[[ Text excerpt open ]]

It also recommends the establishment of “some kind of central support services function”, enabling cathedrals to access financial advice, and says that no large building projects should start until all funding is committed.

There is also a recommendation that the rules governing the spending of the contribution by the Church Commissioners to cathedral finance be relaxed, enabling deans and Chapters to deploy them in different ways.

On the subject of safeguarding, the report says that cathedrals are “lagging behind the rest of the Church”.

Further consultation is expected before a final report is submitted to the Archbishops’ Council in March. The group urges that its recommendations be “adopted as a whole rather than being cherry-picked”.

This week, the Dean of St Paul’s, the Very Revd Dr David Ison, welcomed the report as “a very good summary of the issues, with interesting and positive ideas on how to respond to them”. The recommendations, including registration with the Charity Commission, would “go a very long way to addressing some of the structural weaknesses in governance”.

Good-practice recommendations had been in place for “quite some time”, he said, but they had “not always been put into effect”. A key challenge, he said, was the recruitment of people to serve in governance positions, given the salaries commanded in the secular sphere.

Independence was a two-edged sword that had “allowed cathedrals, in the best case, to flourish, and enabled their diocese to do well; in the worst case, it has allowed people who want to go their own way, and are not willing to co-operate with others, to do so”.

He agreed with the working-group’s decision to reject a purely secular model of governance — “We are not here to make as much money as possible” — and said that healing had taken place since the episcopal visitations. “We are interdependent, and our future lies together.”

[[ Text excerpt closed ]]

» **What the exercise asks**:
Please answer these questions on the cathedral governance text:
(a) In which month is the final report to be submitted to the Archbishops' Council?
(b) What does the report say about cathedrals on the subject of safeguarding?
(c) What key challenge did the Dean of St Paul's name?

[[ Dataset content open ]]

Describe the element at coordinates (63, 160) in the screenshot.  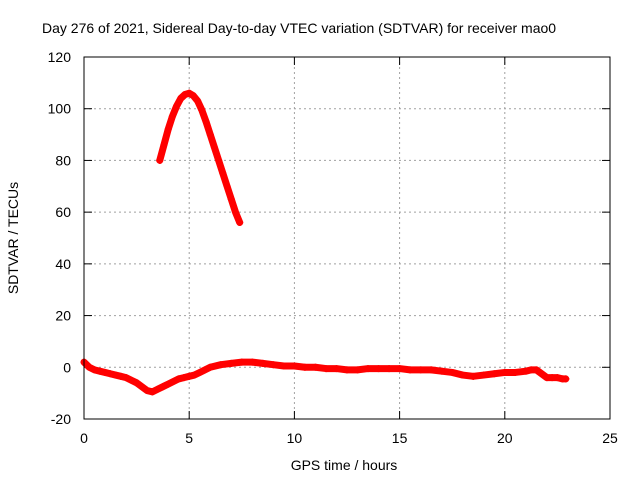
I see `y-tick-label: 80` at that location.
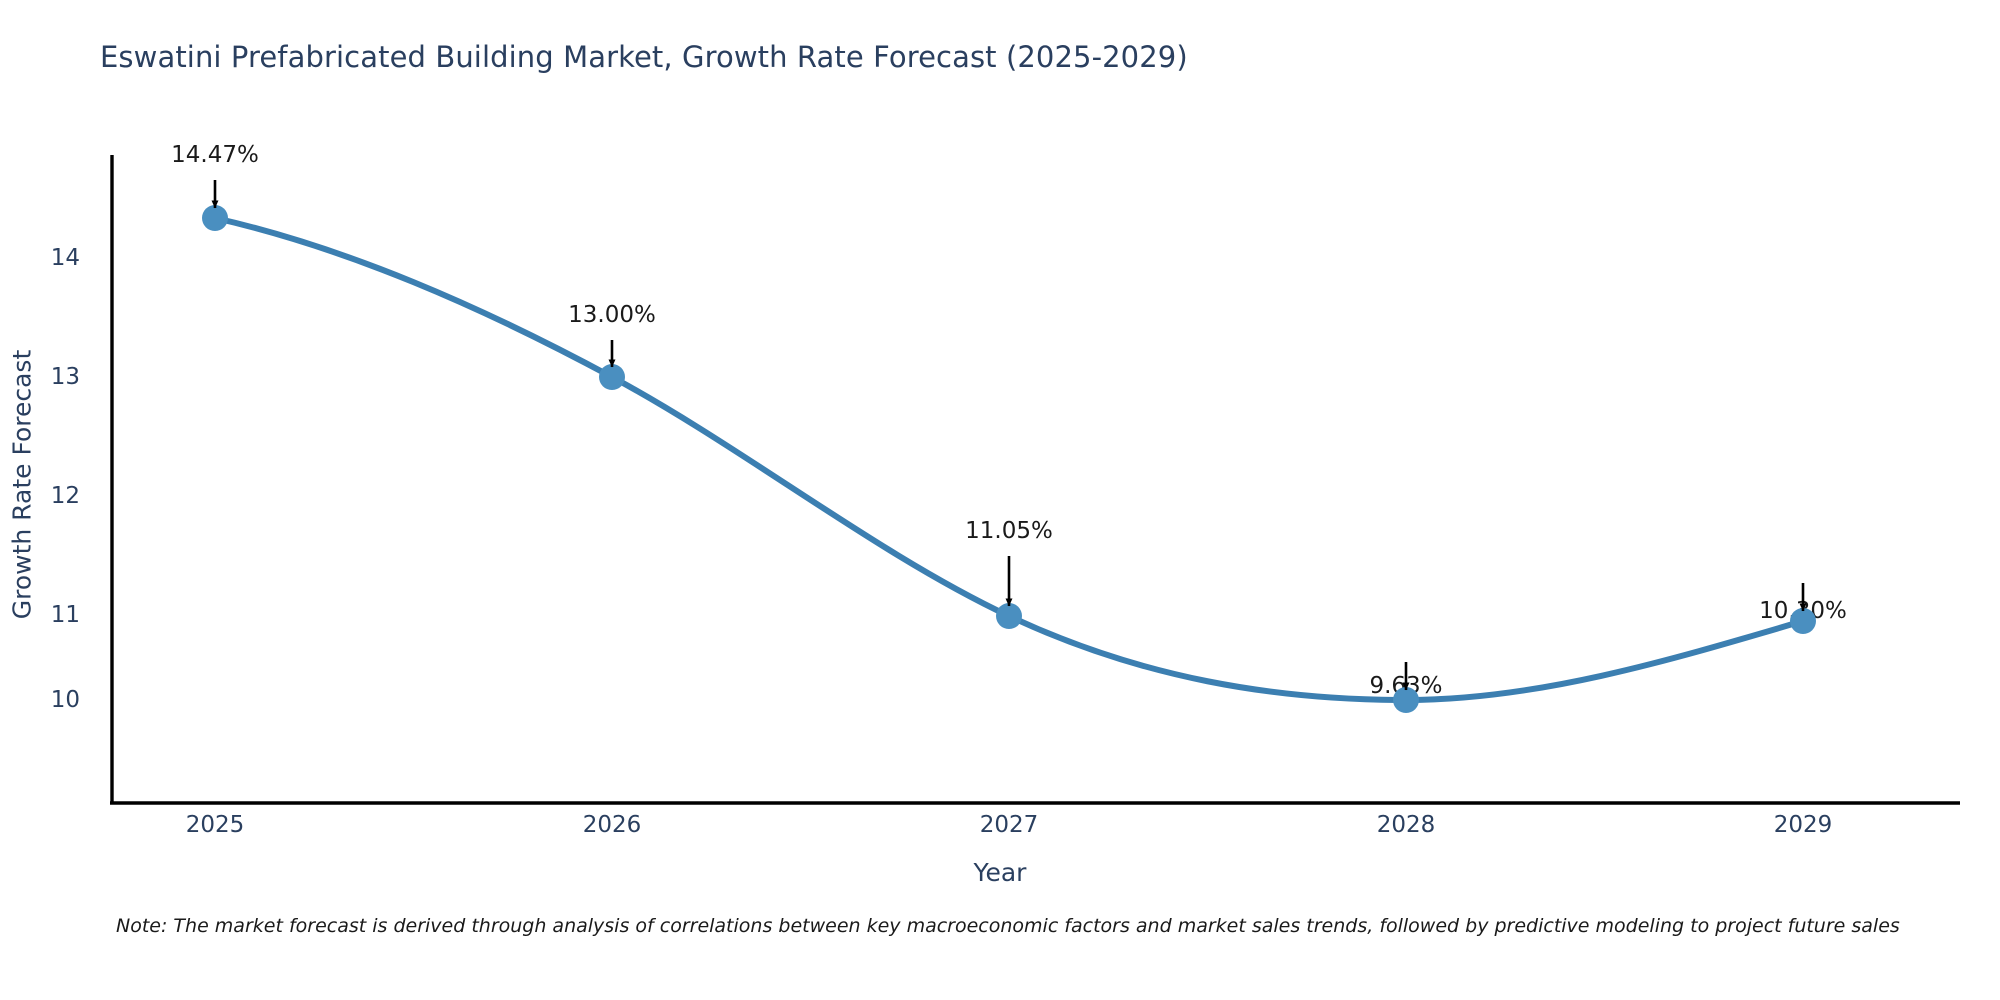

[[ Dataset content closed ]]

» **Exercise output**:
(a) March.
(b) That they are "lagging behind the rest of the Church."
(c) Recruiting people to serve in governance positions, given the salaries commanded in the secular sphere.